Robotic Message Ferrying for Wireless Networks using Coarse-Grained Backpressure Control

TL;DR

This paper analyzes the capacity of robot-assisted message ferrying in wireless networks, proposing a backpressure algorithm that achieves near-optimal throughput with controlled mobility and finite delay.

Contribution

It introduces a coarse-grained backpressure message ferrying algorithm (CBMF) that stabilizes the network without prior knowledge of arrival rates, achieving capacity scaling with finite delay.

Findings

Capacity scales as Θ(1) with proportional robot growth.

CBMF stabilizes the network and approaches ideal capacity as schedule duration and velocity increase.

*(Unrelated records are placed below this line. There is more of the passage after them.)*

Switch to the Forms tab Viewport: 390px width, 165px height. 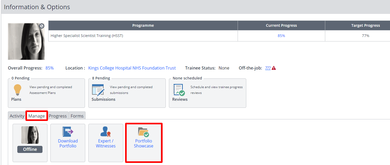coord(77,116)
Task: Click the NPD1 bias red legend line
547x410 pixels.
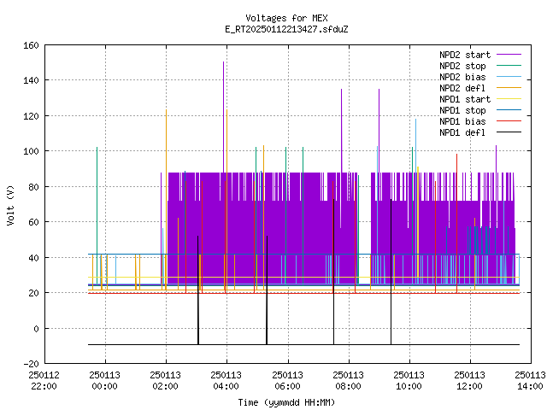Action: pos(509,121)
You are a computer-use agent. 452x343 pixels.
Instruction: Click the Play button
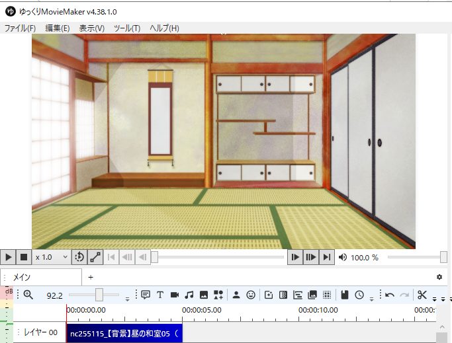coord(8,256)
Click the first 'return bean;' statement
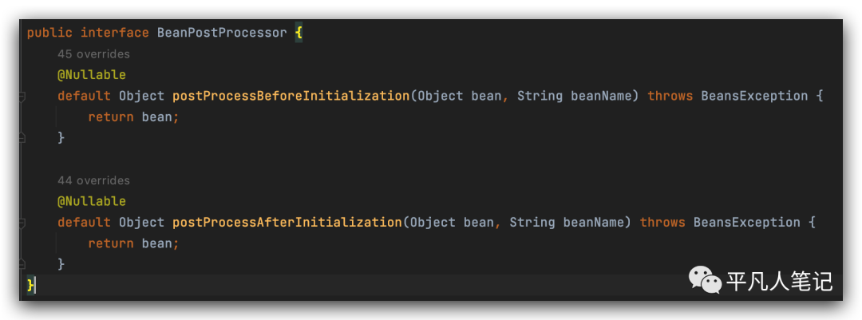Screen dimensions: 862x320 point(134,117)
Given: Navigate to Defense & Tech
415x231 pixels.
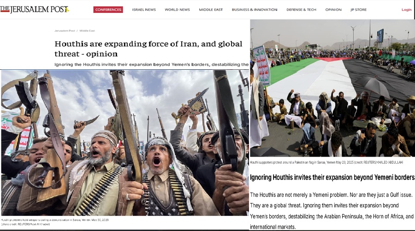Looking at the screenshot, I should tap(301, 10).
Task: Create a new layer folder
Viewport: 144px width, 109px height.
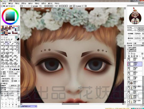Action: pyautogui.click(x=134, y=54)
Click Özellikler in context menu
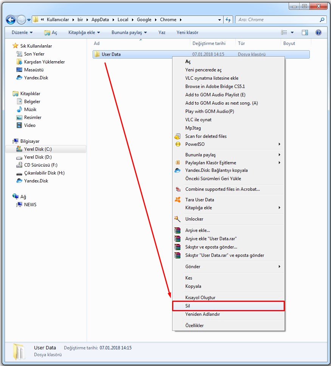 coord(194,326)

Finite delay is maintained with controlled mobility, unlike uncontrolled mobility scenarios.

Abstract

We formulate the problem of robots ferrying messages between statically-placed source and sink pairs that they can communicate with wirelessly. We first analyze the capacity region for this problem under both ideal (arbitrarily high velocity, long scheduling periods) and realistic conditions. We indicate how robots could be scheduled optimally to satisfy any arrival rate in the capacity region, given prior knowledge about arrival rates. We find that if the number of robots allocated grows proportionally with the number of source-sink pairs, then the capacity of the network scales as $\Theta(1)$, similar to what was shown previously by Grossglauser and Tse for uncontrolled mobility; however, in contrast to that prior result, we also find that with controlled mobility this constant capacity scaling can be obtained while ensuring finite delay. We then consider the setting where the arrival rates are unknown and present a coarse-grained backpressure message ferrying algorithm (CBMF) for it. In CBMF, the robots are matched to sources and sinks once every epoch to maximize a queue-differential-based weight. The matching controls both motion and transmission for each robot: if a robot is matched to a source, it moves towards that source and collects data from it; and if it is matched to a sink, it moves towards that sink and transmits data to it. We show through analysis and simulations the conditions under which CBMF can stabilize the network. We show that the maximum achievable stable throughput with this policy tends to the ideal capacity as the schedule duration and robot velocity increase.